Stated task 1: Reproduce word for word the part of the brms setup page starting at "My preferred setup" and ending at "with each other.".

Selection:
— START —

Getting Bayesian model software to work in R

NOTE FOR USDA EMPLOYEES: Currently (February 2024), it is not possible for users of USDA laptops to configure brms to work with CmdStanR. Please follow the instructions below, skipping the CmdStanR section.

My preferred setup for Bayesian models in R is to use the brms modeling package. brms is a R interface that allows you to write multilevel models with simple code that has similar syntax to the common mixed-model package lme4. “Behind the scenes” it fits a Bayesian model with the software Stan that has a state-of-the-art algorithm coded in C++ for quickly and efficiently sampling posterior distributions. There are two different packages that integrate between Stan and R, and you can specify which one to use in brms. While the default is rstan, the best option which makes the models run the fastest is CmdStanR. So in order to get brms working in R, you need to not only install brms but also have Stan installed on your system, and optionally CmdStanR. Then you have to set up everything so that all those pieces of software can communicate with each other.

I want to give props to Paul Bürkner, the developer of brms, and all the developers of Stan including Andrew Gelman, Bob Carpenter, and lots of other people. Their hard work makes our life easier and our stats better!

Installing brms, Stan, and Rtools

Note: these instructions are intended for Windows users with R 4.3.x installed. If you have an older version of R, please update to the latest version before installing CmdStan.

Run the following code in your RStudio console. First you have to install the brms package and all its dependencies from CRAN. In addition, you will need to install the devtools package which will be required “behind the scenes” for compiling the models.

install.packages(c('brms', 'devtools'))

— END —

Stated task 2: Output the rows as a numbered list, starting at the line that contains "Wouter (1268, 376)" and ending with the last line of the rows, skipping blank lines. Leave the pictures out of your answer.

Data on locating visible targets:

— START —

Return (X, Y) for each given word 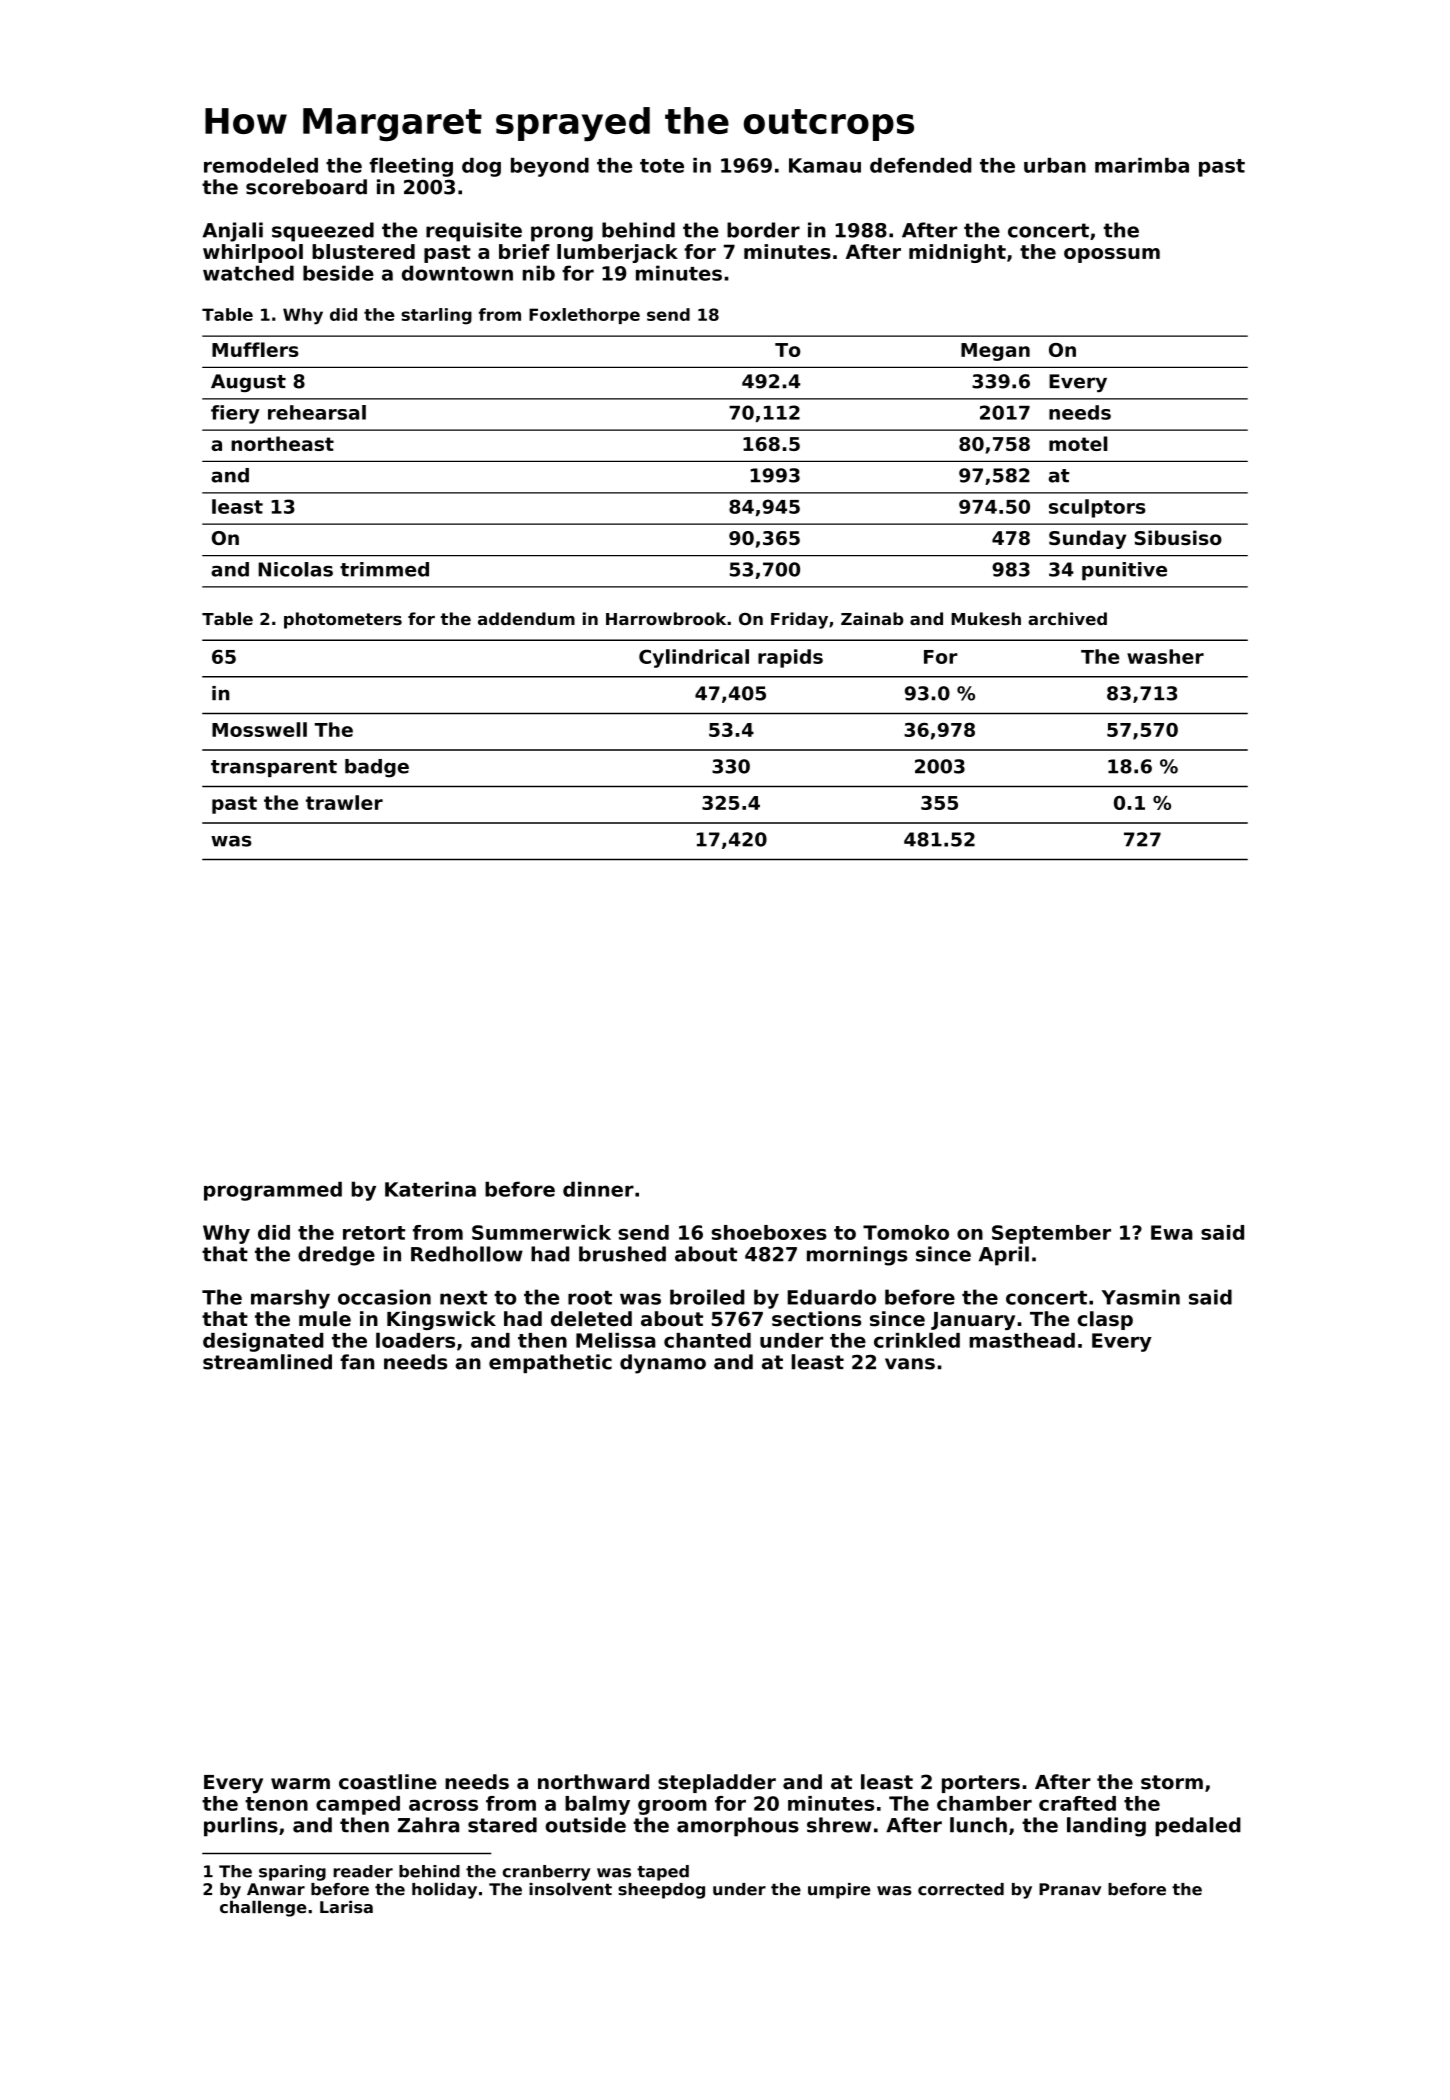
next (463, 1298)
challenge (263, 1908)
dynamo (663, 1364)
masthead (1022, 1340)
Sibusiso (1178, 537)
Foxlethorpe (584, 316)
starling (436, 316)
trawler (344, 802)
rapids (790, 658)
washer (1165, 656)
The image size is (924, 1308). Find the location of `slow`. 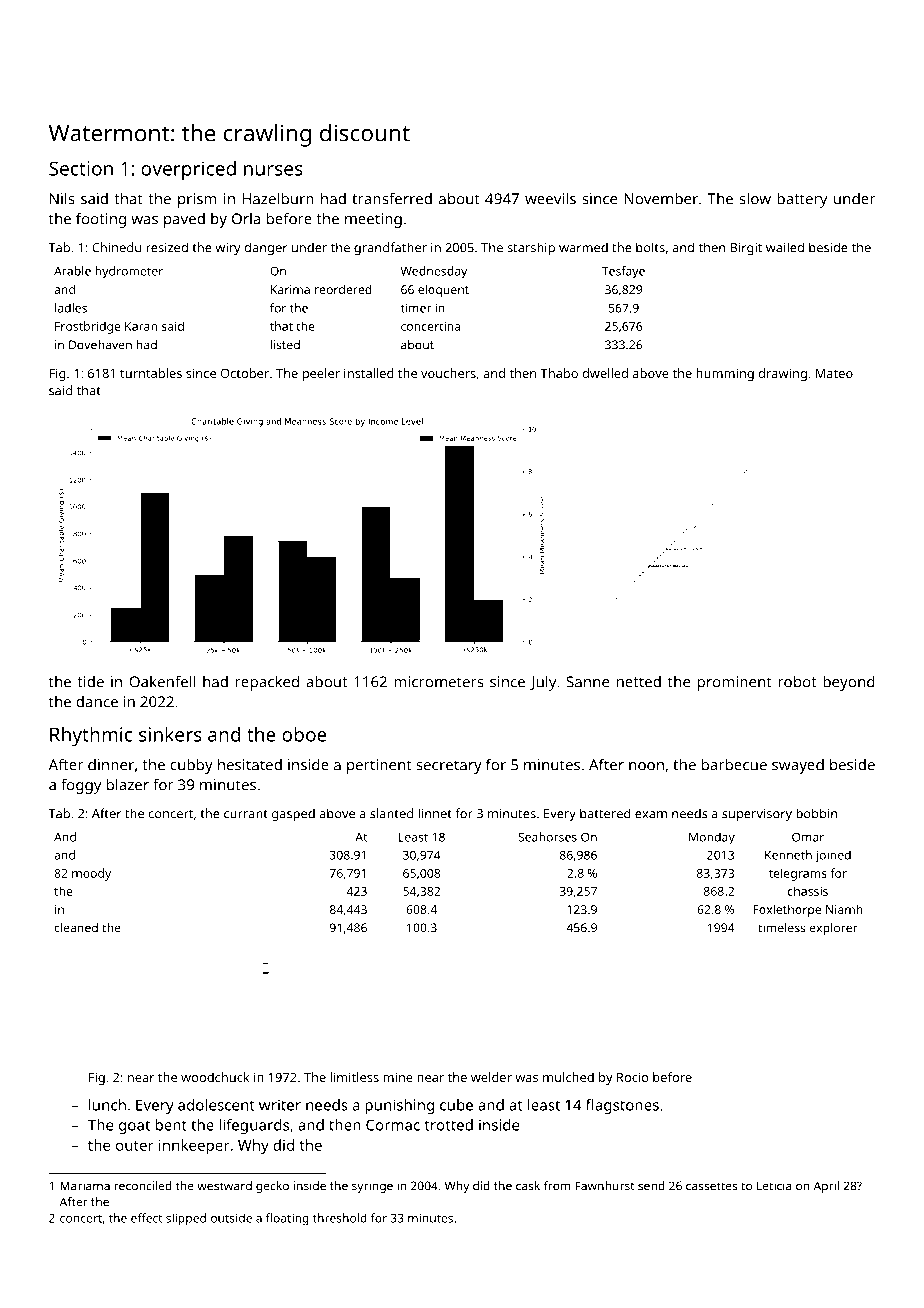

slow is located at coordinates (755, 199).
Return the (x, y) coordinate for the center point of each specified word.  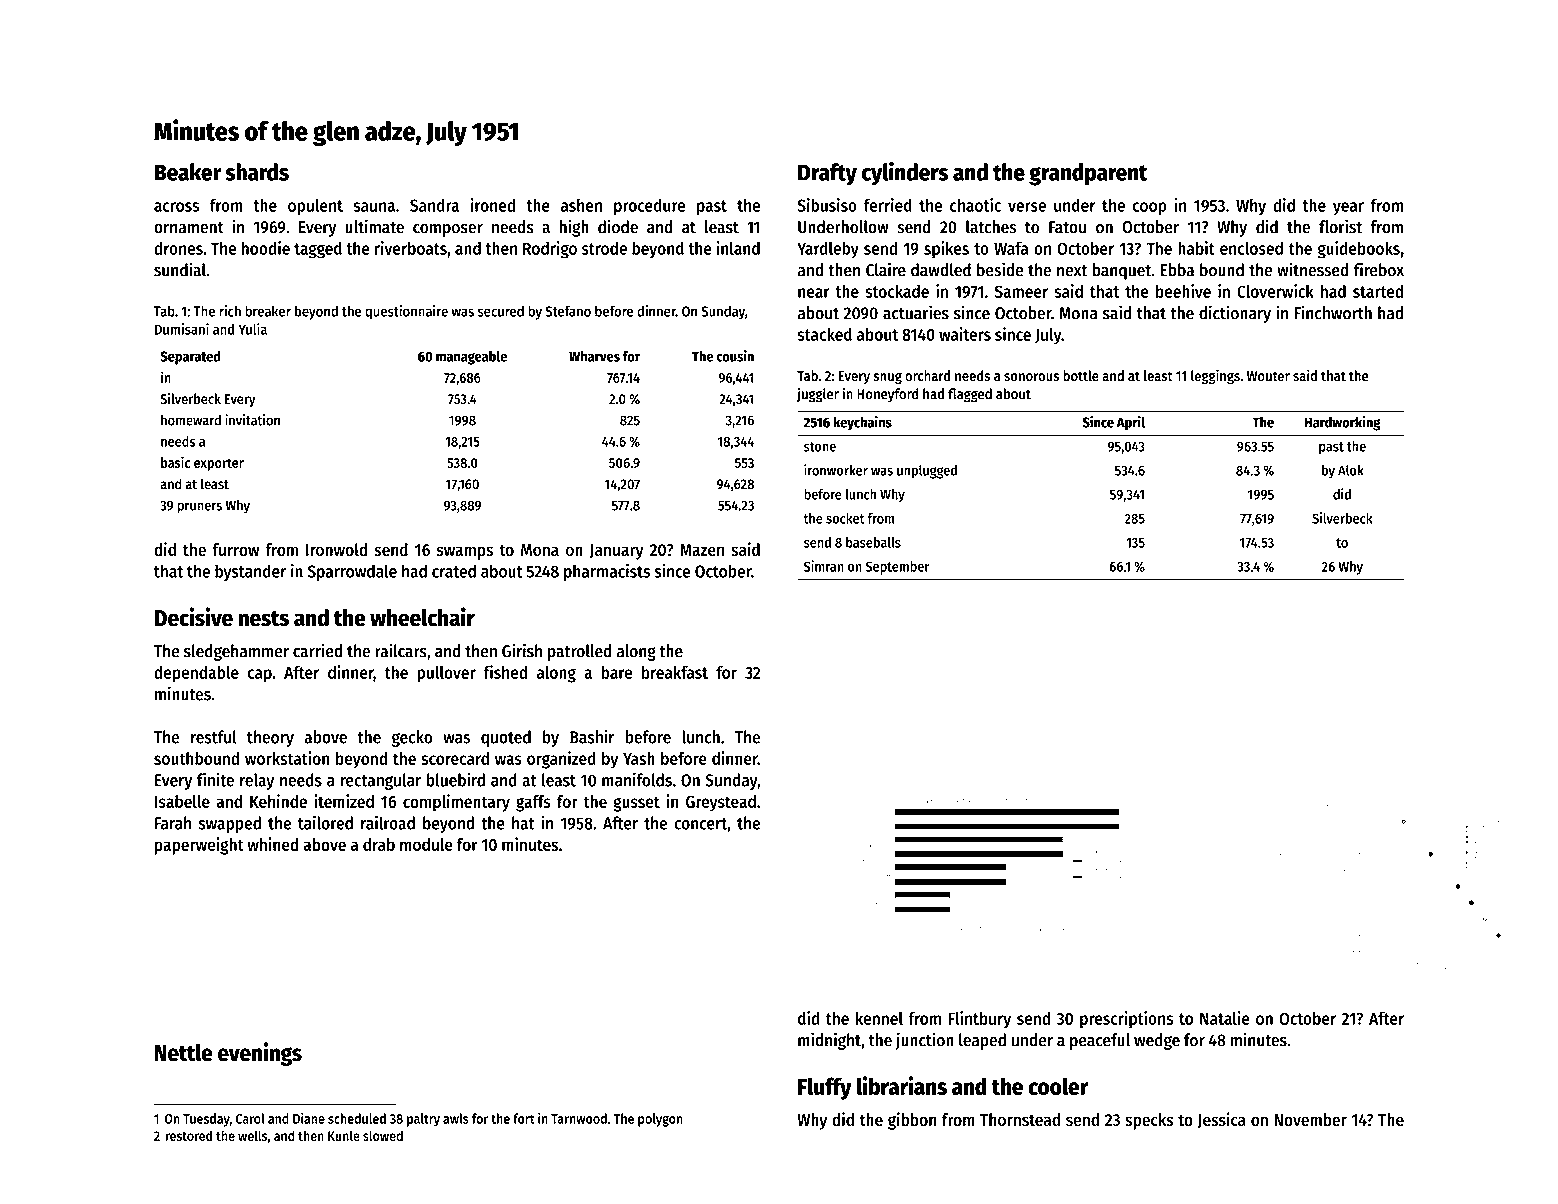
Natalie (1225, 1018)
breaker (268, 311)
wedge (1157, 1041)
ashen (581, 205)
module (426, 844)
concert (700, 824)
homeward (191, 420)
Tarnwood (579, 1118)
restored (189, 1135)
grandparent (1088, 174)
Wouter (1268, 376)
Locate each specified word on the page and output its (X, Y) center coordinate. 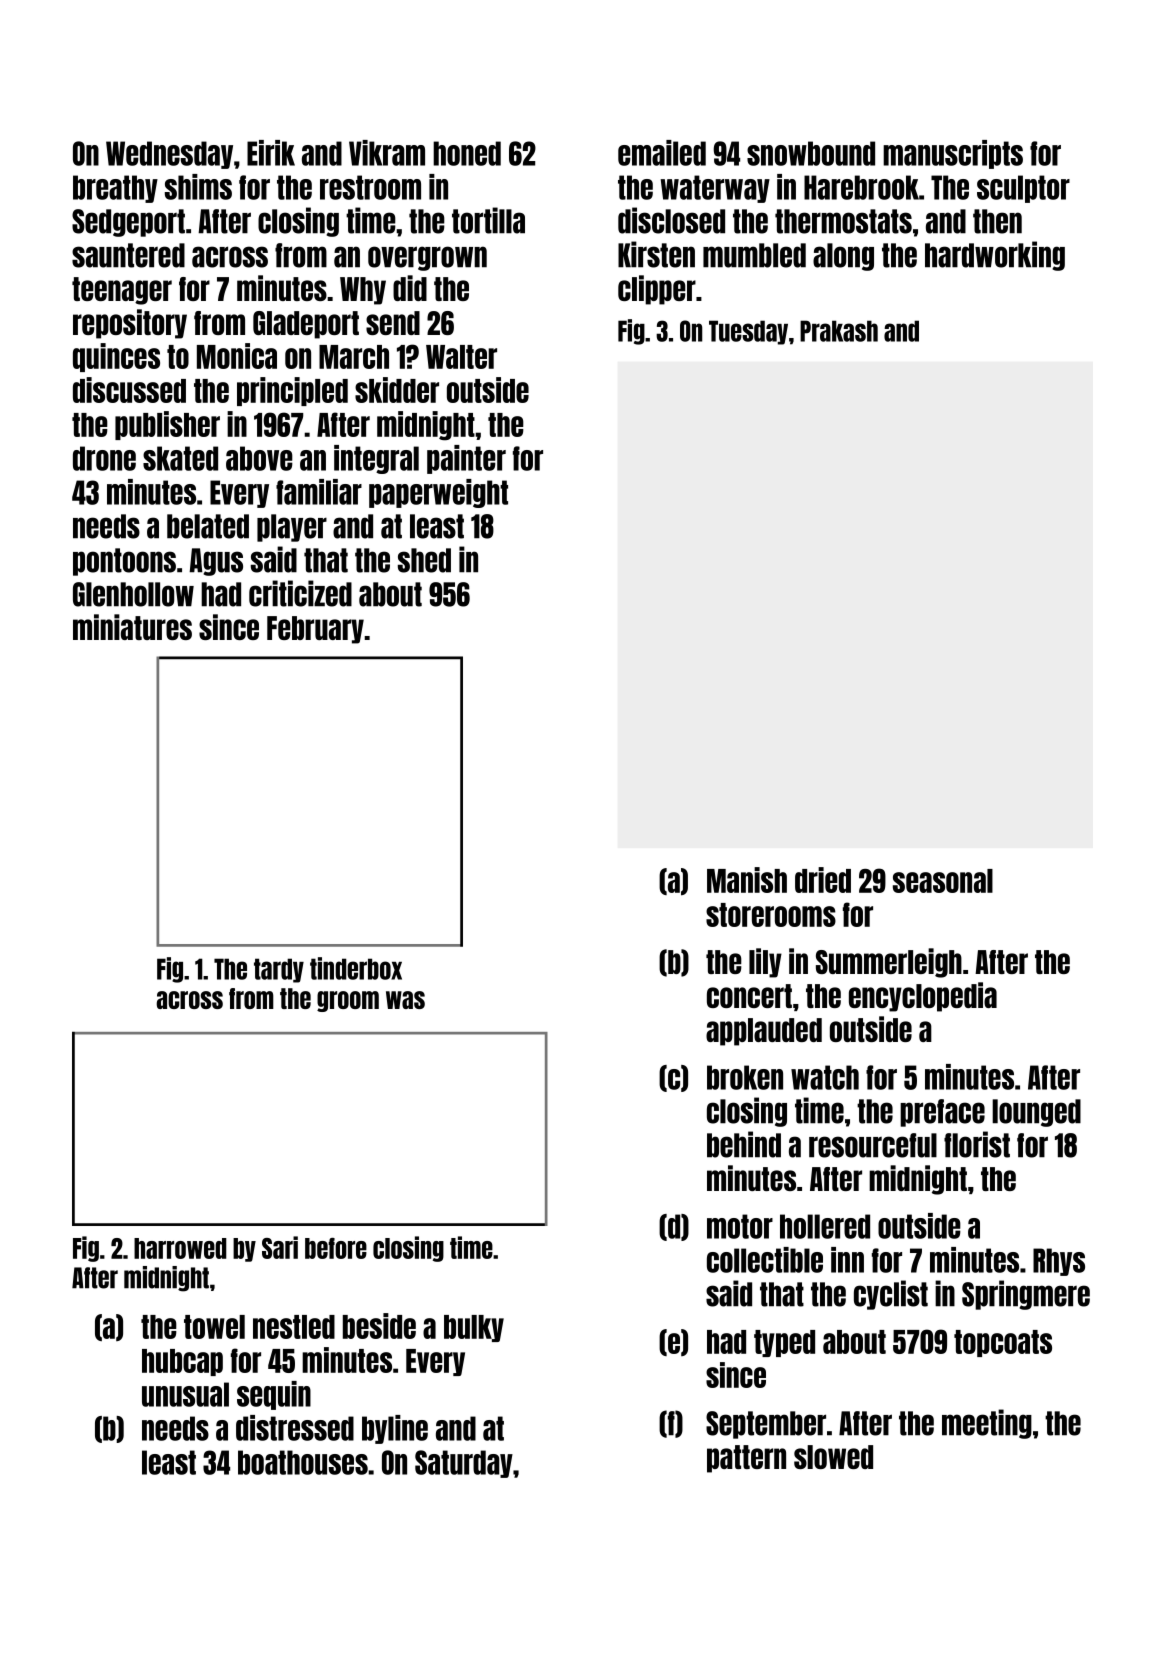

— END —

Problem solution 1:
My preferred setup for Bayesian models in R is to use the brms modeling package. brms is a R interface that allows you to write multilevel models with simple code that has similar syntax to the common mixed-model package lme4. “Behind the scenes” it fits a Bayesian model with the software Stan that has a state-of-the-art algorithm coded in C++ for quickly and efficiently sampling posterior distributions. There are two different packages that integrate between Stan and R, and you can specify which one to use in brms. While the default is rstan, the best option which makes the models run the fastest is CmdStanR. So in order to get brms working in R, you need to not only install brms but also have Stan installed on your system, and optionally CmdStanR. Then you have to set up everything so that all those pieces of software can communicate with each other.

Problem solution 2:
1. Wouter (1268, 376)
2. Locate each specified word on the page and output its (X, Y) center coordinate. 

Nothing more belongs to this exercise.